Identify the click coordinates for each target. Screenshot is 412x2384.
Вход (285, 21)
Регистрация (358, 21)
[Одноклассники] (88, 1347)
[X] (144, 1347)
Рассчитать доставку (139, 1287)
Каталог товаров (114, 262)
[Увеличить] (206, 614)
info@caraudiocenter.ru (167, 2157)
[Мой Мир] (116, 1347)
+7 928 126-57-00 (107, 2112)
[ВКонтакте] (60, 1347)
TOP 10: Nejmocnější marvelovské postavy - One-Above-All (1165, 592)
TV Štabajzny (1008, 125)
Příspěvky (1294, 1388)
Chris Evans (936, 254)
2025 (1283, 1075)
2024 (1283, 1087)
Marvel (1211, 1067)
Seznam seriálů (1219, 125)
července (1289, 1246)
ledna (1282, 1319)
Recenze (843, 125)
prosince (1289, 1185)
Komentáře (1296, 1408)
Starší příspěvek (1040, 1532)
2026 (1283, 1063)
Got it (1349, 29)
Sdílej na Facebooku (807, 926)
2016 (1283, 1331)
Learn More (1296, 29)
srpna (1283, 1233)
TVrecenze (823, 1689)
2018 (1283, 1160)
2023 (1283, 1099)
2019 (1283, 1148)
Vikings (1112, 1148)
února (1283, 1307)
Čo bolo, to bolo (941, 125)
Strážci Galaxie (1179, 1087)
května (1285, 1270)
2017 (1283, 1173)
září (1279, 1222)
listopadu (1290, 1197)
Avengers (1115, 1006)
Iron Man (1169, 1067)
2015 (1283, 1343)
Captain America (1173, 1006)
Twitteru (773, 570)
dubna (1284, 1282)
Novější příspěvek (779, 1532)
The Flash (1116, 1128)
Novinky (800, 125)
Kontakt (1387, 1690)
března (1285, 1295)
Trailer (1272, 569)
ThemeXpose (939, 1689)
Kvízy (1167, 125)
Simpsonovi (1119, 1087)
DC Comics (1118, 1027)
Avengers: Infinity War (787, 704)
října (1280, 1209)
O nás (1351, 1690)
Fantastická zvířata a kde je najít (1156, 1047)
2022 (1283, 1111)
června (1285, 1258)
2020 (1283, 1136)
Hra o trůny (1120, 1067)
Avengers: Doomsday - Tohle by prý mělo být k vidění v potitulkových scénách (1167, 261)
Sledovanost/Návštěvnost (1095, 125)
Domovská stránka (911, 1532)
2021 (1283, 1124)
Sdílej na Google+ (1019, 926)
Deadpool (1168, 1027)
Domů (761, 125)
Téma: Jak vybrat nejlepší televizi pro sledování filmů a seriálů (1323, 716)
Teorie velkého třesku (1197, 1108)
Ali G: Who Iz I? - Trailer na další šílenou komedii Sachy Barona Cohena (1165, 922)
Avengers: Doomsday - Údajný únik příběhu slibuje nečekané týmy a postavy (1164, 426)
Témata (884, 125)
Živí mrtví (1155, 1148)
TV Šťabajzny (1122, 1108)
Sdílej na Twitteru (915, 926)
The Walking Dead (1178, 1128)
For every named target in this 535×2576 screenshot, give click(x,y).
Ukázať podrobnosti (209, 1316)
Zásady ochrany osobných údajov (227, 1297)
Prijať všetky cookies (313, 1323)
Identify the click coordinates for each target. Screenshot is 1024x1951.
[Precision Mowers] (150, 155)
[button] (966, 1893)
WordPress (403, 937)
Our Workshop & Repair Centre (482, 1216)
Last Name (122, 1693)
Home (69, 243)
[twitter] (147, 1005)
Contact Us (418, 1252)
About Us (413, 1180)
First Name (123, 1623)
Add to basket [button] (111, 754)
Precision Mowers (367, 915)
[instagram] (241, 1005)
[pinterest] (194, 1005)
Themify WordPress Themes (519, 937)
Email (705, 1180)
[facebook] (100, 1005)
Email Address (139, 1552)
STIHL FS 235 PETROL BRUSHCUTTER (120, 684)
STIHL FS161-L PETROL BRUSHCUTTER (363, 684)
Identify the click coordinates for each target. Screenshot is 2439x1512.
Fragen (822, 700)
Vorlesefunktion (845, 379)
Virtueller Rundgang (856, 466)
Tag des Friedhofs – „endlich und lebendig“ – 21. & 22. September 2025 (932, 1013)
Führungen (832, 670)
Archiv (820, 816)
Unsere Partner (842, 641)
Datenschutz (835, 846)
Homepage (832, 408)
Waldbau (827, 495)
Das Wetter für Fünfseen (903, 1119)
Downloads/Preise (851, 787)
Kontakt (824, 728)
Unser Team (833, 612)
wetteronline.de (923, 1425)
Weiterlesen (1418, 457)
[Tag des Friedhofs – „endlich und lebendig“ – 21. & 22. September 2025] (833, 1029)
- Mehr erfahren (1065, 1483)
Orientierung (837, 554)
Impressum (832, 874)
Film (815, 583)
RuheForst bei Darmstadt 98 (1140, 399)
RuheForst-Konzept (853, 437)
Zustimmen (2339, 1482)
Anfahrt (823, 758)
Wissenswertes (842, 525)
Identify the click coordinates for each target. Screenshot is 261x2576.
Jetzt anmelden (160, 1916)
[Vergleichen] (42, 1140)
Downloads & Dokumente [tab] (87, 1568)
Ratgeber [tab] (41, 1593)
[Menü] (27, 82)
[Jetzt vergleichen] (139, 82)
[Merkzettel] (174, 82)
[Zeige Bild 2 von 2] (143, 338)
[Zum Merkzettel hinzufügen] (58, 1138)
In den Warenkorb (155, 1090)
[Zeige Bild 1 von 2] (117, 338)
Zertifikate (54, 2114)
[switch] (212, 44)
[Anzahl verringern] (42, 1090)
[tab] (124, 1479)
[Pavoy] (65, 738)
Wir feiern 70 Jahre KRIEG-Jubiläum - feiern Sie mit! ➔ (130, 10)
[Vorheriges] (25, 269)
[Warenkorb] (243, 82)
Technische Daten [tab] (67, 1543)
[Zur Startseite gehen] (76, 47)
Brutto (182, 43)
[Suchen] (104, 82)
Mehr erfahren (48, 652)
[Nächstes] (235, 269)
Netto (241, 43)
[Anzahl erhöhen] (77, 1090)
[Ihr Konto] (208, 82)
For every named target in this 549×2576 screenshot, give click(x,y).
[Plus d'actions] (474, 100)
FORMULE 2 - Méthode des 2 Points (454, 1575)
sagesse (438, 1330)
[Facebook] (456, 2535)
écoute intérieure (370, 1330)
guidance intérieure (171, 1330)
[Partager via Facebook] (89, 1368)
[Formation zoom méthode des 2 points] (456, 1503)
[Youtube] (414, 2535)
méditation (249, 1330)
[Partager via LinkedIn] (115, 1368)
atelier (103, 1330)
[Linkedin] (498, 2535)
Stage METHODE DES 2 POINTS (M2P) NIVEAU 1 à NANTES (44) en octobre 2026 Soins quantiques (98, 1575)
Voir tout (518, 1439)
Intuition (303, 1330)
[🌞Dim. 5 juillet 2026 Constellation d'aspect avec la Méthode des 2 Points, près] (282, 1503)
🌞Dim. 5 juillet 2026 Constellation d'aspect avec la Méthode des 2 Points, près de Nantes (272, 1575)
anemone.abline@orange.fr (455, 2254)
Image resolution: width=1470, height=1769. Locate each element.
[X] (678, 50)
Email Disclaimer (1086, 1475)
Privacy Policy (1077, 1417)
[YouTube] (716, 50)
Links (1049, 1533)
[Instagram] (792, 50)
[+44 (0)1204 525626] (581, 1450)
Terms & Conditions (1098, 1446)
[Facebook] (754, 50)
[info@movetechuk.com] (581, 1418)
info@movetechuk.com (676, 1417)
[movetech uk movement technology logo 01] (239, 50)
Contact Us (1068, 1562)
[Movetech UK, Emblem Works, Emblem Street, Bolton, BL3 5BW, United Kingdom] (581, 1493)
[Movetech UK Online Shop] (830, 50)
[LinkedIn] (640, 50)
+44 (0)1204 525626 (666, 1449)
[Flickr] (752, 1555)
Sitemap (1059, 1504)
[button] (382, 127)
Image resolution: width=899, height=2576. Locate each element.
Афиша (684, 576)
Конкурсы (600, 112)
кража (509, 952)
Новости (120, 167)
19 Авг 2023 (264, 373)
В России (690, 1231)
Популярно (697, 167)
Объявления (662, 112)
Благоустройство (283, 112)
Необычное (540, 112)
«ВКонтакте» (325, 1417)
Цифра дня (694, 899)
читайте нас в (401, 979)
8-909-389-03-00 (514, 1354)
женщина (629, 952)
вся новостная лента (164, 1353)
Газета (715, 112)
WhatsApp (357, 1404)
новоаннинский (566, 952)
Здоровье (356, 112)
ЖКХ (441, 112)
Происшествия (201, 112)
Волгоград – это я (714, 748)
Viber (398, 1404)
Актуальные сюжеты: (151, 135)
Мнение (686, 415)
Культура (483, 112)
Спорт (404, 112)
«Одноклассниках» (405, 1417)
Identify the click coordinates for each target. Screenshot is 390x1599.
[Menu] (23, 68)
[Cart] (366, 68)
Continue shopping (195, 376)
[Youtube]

— Aim of the task —
Taking the records above, retype every line from the one with "2022 (1283, 1111)" down to the one with "Ali G: Who Iz", exactly and with nothing else.

— Exercise solution —
2022 (1283, 1111)
června (1285, 1258)
2020 (1283, 1136)
Hra o trůny (1120, 1067)
Avengers: Doomsday - Tohle by prý mělo být k vidění v potitulkových scénách (1167, 261)
Sledovanost/Návštěvnost (1095, 125)
Domovská stránka (911, 1532)
2021 (1283, 1124)
Sdílej na Google+ (1019, 926)
Deadpool (1168, 1027)
Domů (761, 125)
Téma: Jak vybrat nejlepší televizi pro sledování filmů a seriálů (1323, 716)
Teorie velkého třesku (1197, 1108)
Ali G: Who Iz I? - Trailer na další šílenou komedii Sachy Barona Cohena (1165, 922)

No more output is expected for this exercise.